Is that the best we can do? We think not. In this case, the train was already four minutes late at Hillsdale, 20 minutes before it arrived at Palo Alto. We can tell that the Caltrain API does not include this prior knowledge to create a better prediction because its “prediction” starts at 0 delay.
In this post, we will explore some aspects of the train delay data we’ve been collecting from the Caltrain API over the past few months. The goal is to get our heads into the data before setting off on building a prediction model. Be prepared — we ask more questions than we answer! This preliminary exploratory analysis is often important for doing effective feature engineering and model evaluation (to be discussed in later posts). This understanding-first approach stands in contrast to some prediction competitions and machine learning tasks where participants may care little about the meaning of features they are given — if they are told at all! But as our name says, we do data science for business clients that want actionable insights more than one-off models.

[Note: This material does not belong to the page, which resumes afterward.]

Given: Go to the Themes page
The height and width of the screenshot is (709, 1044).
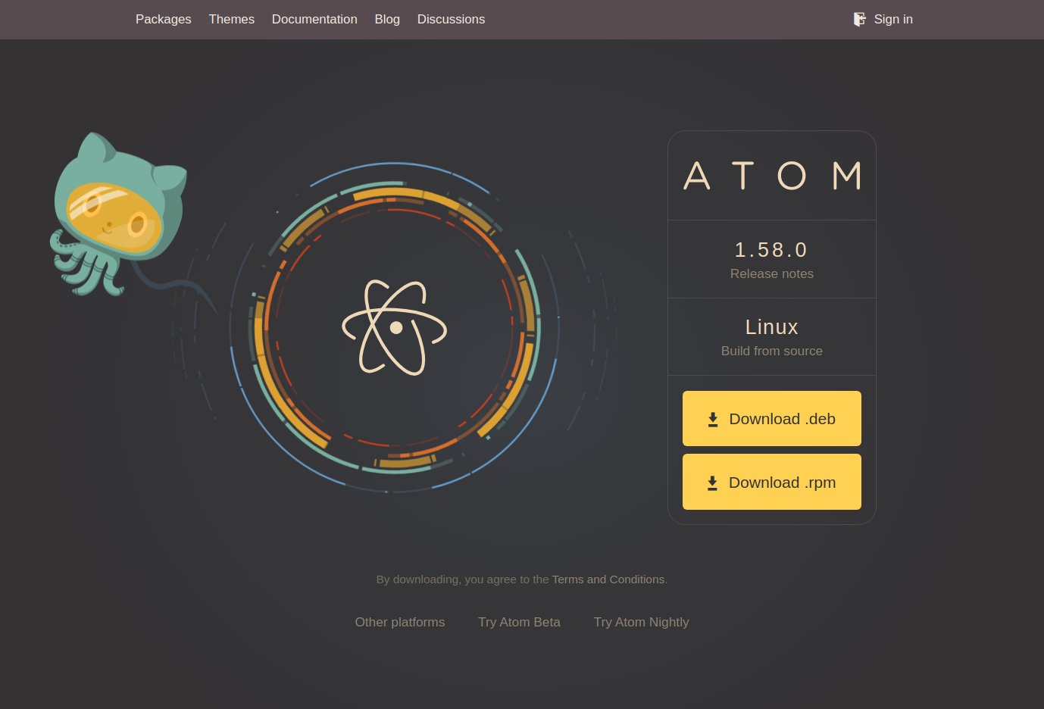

So, as an R&D project, we have been playing with data science techniques to better understand and/or predict movement of trains within the Caltrain system. We want to apply data science to a variety of local, distributed, redundant, and possibly unreliable information sources in order to understand the state of the system. Data sources are never completely reliable and consistent across a large system, so this gives us experience producing predictions from messy and possibly erroneous data. For this reason in the past we’ve analyzed audio and visual signals from the trains.
Show me the data!
Our dataset was scraped from Caltrain’s API and includes 83 days from Sep 25, 2015 to Feb 16, 2016. The API attempts indicate how much longer until a train will depart at each station (Table 1). As we’ve seen, Caltrain’s real-time prediction is not a reliable predictor of when a train will depart, but we believe that it’s reliable for detecting when a train has departed (most of the time…). This information, along with the schedule, allows us to see how Caltrain performs: its on-time performance, when and where it accrues delay, and so on. Here is a small sample of our data:
The Station column is a short code used by Caltrain:
ctmi is the Millbrae station,
ct22 is the 22nd Street station,
ctsb is San Bruno, etc.
In general, we take a station-centric view of the system; we look at trains as they leave stations (we don’t have data of when they arrive.) From this perspective, delays are accrued at stations.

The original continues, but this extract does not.